**Exercise:** Retype, without any change, the line that contains "The height and width of the screenshot is (872, 1206)." and every line that follows it to the end of the entries, and nothing else.

[[ Supplied data, beginning ]]

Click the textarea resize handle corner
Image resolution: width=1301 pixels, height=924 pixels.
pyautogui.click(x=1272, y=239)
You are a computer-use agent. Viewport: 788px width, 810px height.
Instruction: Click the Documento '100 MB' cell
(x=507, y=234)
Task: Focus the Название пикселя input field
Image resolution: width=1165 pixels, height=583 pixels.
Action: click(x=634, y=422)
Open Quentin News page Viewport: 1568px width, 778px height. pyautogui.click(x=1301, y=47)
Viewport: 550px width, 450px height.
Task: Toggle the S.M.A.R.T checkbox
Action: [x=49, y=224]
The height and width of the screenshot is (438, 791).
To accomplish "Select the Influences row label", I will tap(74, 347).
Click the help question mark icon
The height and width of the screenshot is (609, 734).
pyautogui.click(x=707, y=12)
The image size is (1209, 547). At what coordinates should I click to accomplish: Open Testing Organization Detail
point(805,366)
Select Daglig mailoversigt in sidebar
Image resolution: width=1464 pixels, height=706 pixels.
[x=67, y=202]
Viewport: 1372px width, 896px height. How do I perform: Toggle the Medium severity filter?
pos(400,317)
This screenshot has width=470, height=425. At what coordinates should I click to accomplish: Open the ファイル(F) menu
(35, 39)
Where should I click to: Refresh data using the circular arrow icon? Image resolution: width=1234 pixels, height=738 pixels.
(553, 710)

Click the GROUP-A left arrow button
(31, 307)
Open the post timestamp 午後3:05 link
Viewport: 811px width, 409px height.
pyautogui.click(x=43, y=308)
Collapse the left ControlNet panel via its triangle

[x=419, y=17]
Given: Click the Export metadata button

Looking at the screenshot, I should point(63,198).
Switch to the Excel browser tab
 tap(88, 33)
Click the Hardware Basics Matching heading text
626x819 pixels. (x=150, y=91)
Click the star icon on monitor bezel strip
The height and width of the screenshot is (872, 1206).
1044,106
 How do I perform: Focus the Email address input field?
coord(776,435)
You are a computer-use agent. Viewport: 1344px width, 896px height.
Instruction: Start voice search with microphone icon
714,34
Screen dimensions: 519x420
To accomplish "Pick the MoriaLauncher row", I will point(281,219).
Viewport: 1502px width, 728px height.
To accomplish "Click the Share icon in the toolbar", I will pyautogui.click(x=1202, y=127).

[[ Supplied data, end ]]

**Solution to this task:**
The height and width of the screenshot is (872, 1206).
1044,106
 How do I perform: Focus the Email address input field?
coord(776,435)
You are a computer-use agent. Viewport: 1344px width, 896px height.
Instruction: Start voice search with microphone icon
714,34
Screen dimensions: 519x420
To accomplish "Pick the MoriaLauncher row", I will point(281,219).
Viewport: 1502px width, 728px height.
To accomplish "Click the Share icon in the toolbar", I will pyautogui.click(x=1202, y=127).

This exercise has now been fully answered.